Goal of the exercise:
Copy every record exactly. Nothing may be skipped.

Saved entries:
━━━━━━━━
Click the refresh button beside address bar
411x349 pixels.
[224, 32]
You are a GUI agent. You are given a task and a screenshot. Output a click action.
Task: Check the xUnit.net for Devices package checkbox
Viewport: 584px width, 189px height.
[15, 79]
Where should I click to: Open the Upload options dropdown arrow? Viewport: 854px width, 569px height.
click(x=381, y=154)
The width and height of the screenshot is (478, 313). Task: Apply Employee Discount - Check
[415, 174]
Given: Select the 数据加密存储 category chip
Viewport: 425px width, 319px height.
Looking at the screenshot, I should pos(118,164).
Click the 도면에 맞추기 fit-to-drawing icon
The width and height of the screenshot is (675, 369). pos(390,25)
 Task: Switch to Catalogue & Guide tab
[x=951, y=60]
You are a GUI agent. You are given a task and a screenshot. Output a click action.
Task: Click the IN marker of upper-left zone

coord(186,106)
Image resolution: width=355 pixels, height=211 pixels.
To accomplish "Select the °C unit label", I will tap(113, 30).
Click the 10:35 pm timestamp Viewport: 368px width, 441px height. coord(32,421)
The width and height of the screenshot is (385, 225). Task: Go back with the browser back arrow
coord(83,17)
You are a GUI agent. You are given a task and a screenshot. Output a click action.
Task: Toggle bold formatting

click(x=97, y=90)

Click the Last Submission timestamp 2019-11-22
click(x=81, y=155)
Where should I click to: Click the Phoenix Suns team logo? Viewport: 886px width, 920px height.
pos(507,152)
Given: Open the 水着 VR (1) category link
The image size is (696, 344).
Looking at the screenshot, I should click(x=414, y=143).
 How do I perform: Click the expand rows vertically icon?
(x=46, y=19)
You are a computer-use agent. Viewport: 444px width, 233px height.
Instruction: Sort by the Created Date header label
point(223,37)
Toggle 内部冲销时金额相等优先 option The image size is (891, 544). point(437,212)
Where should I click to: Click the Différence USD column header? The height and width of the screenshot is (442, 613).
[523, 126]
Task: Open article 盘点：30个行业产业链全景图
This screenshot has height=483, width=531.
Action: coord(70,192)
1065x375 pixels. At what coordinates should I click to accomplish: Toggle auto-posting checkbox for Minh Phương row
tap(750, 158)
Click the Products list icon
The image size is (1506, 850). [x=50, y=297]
━━━━━━━━
Task result:
Click the refresh button beside address bar
411x349 pixels.
[224, 32]
You are a GUI agent. You are given a task and a screenshot. Output a click action.
Task: Check the xUnit.net for Devices package checkbox
Viewport: 584px width, 189px height.
[15, 79]
Where should I click to: Open the Upload options dropdown arrow? Viewport: 854px width, 569px height.
click(x=381, y=154)
The width and height of the screenshot is (478, 313). Task: Apply Employee Discount - Check
[415, 174]
Given: Select the 数据加密存储 category chip
Viewport: 425px width, 319px height.
Looking at the screenshot, I should pos(118,164).
Click the 도면에 맞추기 fit-to-drawing icon
The width and height of the screenshot is (675, 369). pos(390,25)
 Task: Switch to Catalogue & Guide tab
[x=951, y=60]
You are a GUI agent. You are given a task and a screenshot. Output a click action.
Task: Click the IN marker of upper-left zone

coord(186,106)
Image resolution: width=355 pixels, height=211 pixels.
To accomplish "Select the °C unit label", I will tap(113, 30).
Click the 10:35 pm timestamp Viewport: 368px width, 441px height. coord(32,421)
The width and height of the screenshot is (385, 225). Task: Go back with the browser back arrow
coord(83,17)
You are a GUI agent. You are given a task and a screenshot. Output a click action.
Task: Toggle bold formatting

click(x=97, y=90)

Click the Last Submission timestamp 2019-11-22
click(x=81, y=155)
Where should I click to: Click the Phoenix Suns team logo? Viewport: 886px width, 920px height.
pos(507,152)
Given: Open the 水着 VR (1) category link
The image size is (696, 344).
Looking at the screenshot, I should click(x=414, y=143).
 How do I perform: Click the expand rows vertically icon?
(x=46, y=19)
You are a computer-use agent. Viewport: 444px width, 233px height.
Instruction: Sort by the Created Date header label
point(223,37)
Toggle 内部冲销时金额相等优先 option The image size is (891, 544). point(437,212)
Where should I click to: Click the Différence USD column header? The height and width of the screenshot is (442, 613).
[523, 126]
Task: Open article 盘点：30个行业产业链全景图
This screenshot has height=483, width=531.
Action: coord(70,192)
1065x375 pixels. At what coordinates should I click to accomplish: Toggle auto-posting checkbox for Minh Phương row
tap(750, 158)
Click the Products list icon
The image size is (1506, 850). [x=50, y=297]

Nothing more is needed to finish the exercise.